Enfin derniers lieux de choix mouvants : les nouveaux « enseignements d’exploration » de Seconde (deux fois 1 h 30 par semaine) brillent par le flou de leurs définitions et de leurs contenus. Visant à « faire découvrir aux élèves de nouveaux domaines intellectuels et les activités qui y sont associées », ils se déclinent par « thèmes » ou « domaines » dans chaque discipline, les professeurs choisissant d’en développer deux ou trois parmi six proposés. Le brouillard règne en maître dans les intitulés (« sciences et cosmétologie », « des tablettes d’argile aux écrans numériques »…). L’autonomie, laissée ici non à l’administration mais aux professeurs, peut induire les pires différences de contenu, de niveau et d’exigence d’une classe à l’autre, d’un lycée à l’autre, d’autant plus qu’il est précisé pour ces « enseignements d’exploration » que « leur suivi ne conditionne en rien l'accès à un parcours particulier du cycle terminal. »… Entre les établissements qui en feront au contraire un cursus fléché vers telle ou telle série, et d’autres qui les cantonneront à une simple découverte, le fossé sera profond.

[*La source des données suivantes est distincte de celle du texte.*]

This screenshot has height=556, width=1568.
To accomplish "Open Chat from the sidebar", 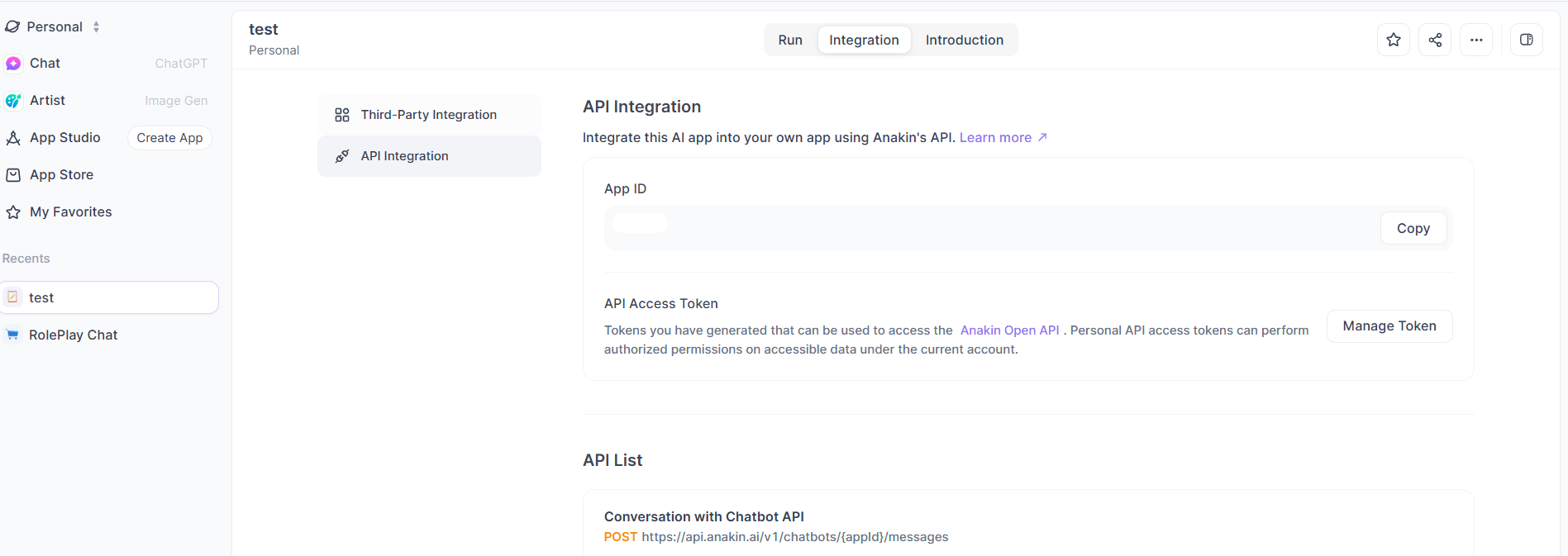I will (x=45, y=64).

L’utilisation à hautes doses de l’autonomie dans la réforme Chatel est ainsi une arme redoutable. Importante par son ampleur horaire, elle détruit l’égalité entre établissements et instaure le lycée à plusieurs vitesses. Pire encore, elle délocalise les instances de décision : c’est sur place, et entre soi, que les décisions vont se prendre. L’administration centrale s’en lave les mains : elle ne sera responsable ni de contre-choix effectués par des instances irresponsables ou incompétentes (le « conseil pédagogique » n’a aucune autorité scientifique pour décider de telle ou telle pratique disciplinaire), ni de politiques locales anti-égalitaires attentant à l’équité républicaine des chances par refus du soutien, par exemple. Laissant l’administration décider, laissant les professeurs se déchirer une enveloppe horaire unique, laissant des programmes inconsistants évacuer toute exigence, elle abandonne à vau-l’eau l’instruction publique. Suprême raffinement, elle bâtit de toutes pièces l’auto-destruction : c’est aux acteurs locaux, aux professeurs, qu’elle délègue le soin de détruire et dissoudre, de l’intérieur et par « petits meurtres entre amis », l’édifice public auquel jusqu’à présent ils avaient cru appartenir.